In her other life, Morris is a drama teacher and a performer who swears, "I have to go onstage once in a while or go bug-eyed."
She steps up to the plate big time in this year's Fringe with Wallace Shawn's The Fever, an engrossing monologue in which a woman journeys to a Third World country and finds herself questioning her privileged life in a nation of have-nots.
"I first did the show last November at the University of Winnipeg for a philosophy of existentialism class, and then here at TheatreBooks a few weeks later," says Morris, whose energy never wanes. "It was the first acting I'd done in five years; I knew I didn't want to return to the stage as the second spear-carrier on the right."

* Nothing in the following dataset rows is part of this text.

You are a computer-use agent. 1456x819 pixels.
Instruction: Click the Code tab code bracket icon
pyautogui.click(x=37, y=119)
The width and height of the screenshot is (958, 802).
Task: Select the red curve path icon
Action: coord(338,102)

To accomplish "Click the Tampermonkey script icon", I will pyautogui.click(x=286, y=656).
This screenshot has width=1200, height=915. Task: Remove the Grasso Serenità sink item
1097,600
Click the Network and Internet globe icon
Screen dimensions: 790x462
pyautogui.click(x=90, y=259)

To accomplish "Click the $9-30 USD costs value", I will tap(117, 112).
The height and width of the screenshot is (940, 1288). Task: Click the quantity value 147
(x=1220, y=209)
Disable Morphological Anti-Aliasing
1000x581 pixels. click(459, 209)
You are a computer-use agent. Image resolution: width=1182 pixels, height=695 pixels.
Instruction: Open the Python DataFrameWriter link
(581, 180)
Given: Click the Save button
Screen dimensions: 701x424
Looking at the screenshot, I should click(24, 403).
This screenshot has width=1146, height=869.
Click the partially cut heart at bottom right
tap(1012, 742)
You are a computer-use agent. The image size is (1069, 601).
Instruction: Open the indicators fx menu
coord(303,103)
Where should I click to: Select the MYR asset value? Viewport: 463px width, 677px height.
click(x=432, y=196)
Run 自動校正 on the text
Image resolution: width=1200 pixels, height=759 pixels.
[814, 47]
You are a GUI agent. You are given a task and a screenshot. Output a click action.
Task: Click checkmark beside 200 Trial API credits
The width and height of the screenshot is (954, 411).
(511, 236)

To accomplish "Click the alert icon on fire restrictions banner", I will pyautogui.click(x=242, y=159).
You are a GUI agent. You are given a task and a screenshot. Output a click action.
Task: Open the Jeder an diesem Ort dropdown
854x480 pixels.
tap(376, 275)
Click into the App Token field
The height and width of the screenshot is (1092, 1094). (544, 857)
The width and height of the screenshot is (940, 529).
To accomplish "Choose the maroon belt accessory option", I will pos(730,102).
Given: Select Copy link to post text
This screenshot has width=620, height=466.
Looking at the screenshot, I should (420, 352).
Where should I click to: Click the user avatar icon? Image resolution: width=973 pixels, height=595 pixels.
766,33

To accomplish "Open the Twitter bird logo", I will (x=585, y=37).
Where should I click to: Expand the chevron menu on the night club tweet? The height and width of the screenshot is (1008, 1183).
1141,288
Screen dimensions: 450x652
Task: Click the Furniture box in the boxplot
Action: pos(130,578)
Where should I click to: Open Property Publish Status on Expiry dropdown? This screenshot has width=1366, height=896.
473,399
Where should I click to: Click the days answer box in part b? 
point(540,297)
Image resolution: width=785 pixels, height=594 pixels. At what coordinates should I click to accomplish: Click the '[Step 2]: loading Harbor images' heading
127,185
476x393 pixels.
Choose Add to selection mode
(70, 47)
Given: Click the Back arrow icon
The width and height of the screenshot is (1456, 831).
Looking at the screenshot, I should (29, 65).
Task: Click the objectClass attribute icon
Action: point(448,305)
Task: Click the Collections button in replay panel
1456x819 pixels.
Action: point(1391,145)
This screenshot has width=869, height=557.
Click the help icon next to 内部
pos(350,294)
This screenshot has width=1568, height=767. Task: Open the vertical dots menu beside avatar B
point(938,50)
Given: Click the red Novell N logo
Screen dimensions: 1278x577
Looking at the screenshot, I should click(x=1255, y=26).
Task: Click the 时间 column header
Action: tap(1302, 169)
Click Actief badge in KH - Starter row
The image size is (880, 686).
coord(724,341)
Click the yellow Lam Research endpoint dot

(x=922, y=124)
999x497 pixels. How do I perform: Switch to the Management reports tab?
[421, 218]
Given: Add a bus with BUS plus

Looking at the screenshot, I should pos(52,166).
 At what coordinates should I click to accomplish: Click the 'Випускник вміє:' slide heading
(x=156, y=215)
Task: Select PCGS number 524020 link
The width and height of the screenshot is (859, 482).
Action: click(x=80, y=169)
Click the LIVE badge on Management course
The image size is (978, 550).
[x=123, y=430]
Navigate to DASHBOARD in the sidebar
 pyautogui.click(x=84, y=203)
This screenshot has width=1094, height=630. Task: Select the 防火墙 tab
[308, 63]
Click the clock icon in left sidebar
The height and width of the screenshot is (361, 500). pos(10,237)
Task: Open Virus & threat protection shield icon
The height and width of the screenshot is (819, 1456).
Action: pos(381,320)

She donates the proceeds of her performances to charitable causes including Casey House and Parents Against Drugs. Funds raised for The Fever go to Doctors Without Borders.
"Its members not only go to various problem spots and help without a political agenda, but they also come back to bear witness about what they've seen and demand that others do something about the situation.
"The Fever shares that attitude. It asks what we know, what we can do in a bleak world. You need a mass of people to make a difference, but only one person to begin the process."
Morris also performs for her students, though she admits it's one of the most nerve-racking things she's done.
"I worry that if my students don't think I can act, they'll never listen to me in the classroom," she laughs. "A piece like The Fever demonstrates what I say to my classes: if you want to keep my attention for 90 minutes, you have to say something, not just entertain me. That's the role of good theatre: to make people think and feel."
To July 12 at the Helen Gardiner Phelan Playhouse.